島唄の風6-下地 勇

沖縄で活躍するお気に入りのミュージシャンとその曲を紹介する
「島唄の風」、今回は宮古島出身の下地 勇です。

◆下地 勇(しもじ いさむ)                    
下地 勇は1970年に宮古郡平良市(現在の宮古島市平良)で
生まれたシンガーソングライターです。1999年に父親の還暦
祝いに作ったデモテープが話題を呼んで宮古島内外に広がった
ことをきっかけに音楽活動を開始したそうです。そして2002年
にはCDを発売し、2004年にはメジャーデビューを果たしました。
私は沖縄に来るまで彼の存在を知りませんでしたが沖縄本島
のCDショップなどでも大きく採り上げられていて、試聴コーナー
でその歌声を聴いて気に入ってしまいました。そしていろいろと
調べていくうちに宮古島だけではなくて沖縄全体で知名度が
高いことを知って驚きました。

下地勇はその全曲を宮古方言で歌っています。
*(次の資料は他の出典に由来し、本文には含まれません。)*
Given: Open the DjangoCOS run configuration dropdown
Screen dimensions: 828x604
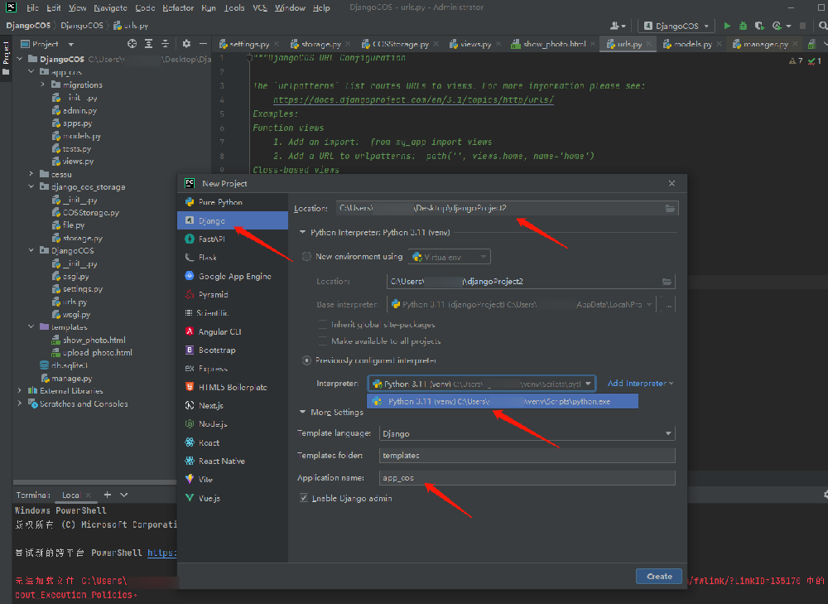Looking at the screenshot, I should (x=676, y=26).
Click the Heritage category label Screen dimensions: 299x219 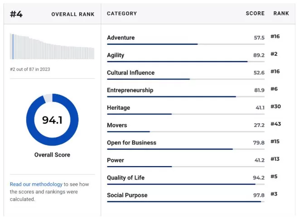click(x=118, y=108)
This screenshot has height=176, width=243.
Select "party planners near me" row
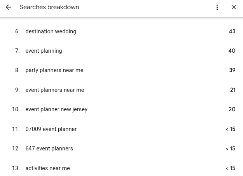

はっきり言って
対訳なしには何を言っているのかほとんど、いやまったくわかり
ません。でもその温かくてやさしいメロディーに惹かれるものを
感じます。

宮古の方言は本当に何を言っているかわかりません。宮古島で
お年寄り達が話しているのを聞いていると、まるで異国にいる
ような感じです。八重山地方の与那国島あたりも方言が強くて
よく判りませんでしたが、それでも大体どんなことを話しているかは
理解できました。しかし宮古方言は日本語にはないイントネーション
があり、濁音や破裂音が多いので外国語のような印象です。
そして時々挟まれる固有名詞だけが判って、とても不思議な感覚
に襲われます。話しているのを聞いている限りではあまり上品な
響きではないのですが、こうして歌にして聴くと美しい言葉使いに
聞こえるから不思議です。

最近は石垣島出身の新良幸人(あらゆきと)とユニットを組んだりして
活発に活動しているようで、今後が楽しみなアーティストです。

◆おばぁ/下地勇                    
画像 この曲は下地勇の「おばぁ」が「おじぃ」の死に
 よって深い哀しみにくれている様子を歌にした
 もので、「おじぃ」の死の悲しみを乗り越えて
 いく姿を歌ったものです。おばぁの姿を宮古方言
 で切々と歌っていてとても心に響いてきます。
 アコーステックギター1本で歌うこの曲は、忘れて
 しまった何かを想い出させてくれるようなそんな
 素朴で素敵な曲です。




◆「おばぁ」/下地勇 Youtubeより埋め込み
 ※ 現在埋め込みは拒否されるようです。下の直リンクからどうぞ


◆「おばぁ」/下地勇 Youtubeへの直リンク
http://www.youtube.com/watch?v=0Rjl0XOfhPM


◎その他のお勧め曲 youtubeへの直リンク

「一粒の種」/砂川恵理歌
  ※ この曲はあるガン患者の「一粒でいい。人間の種になって
    生きていたい…」という最後の言葉を聞いた看護士が感銘し、
    これに詩をつけて宮古のメルマガに投稿したところ、宮古島
    の下地勇の目にとまり、これに曲をつけて同じ宮古島出身の
    歌手である砂川恵理歌に歌うことを託した曲だそうです。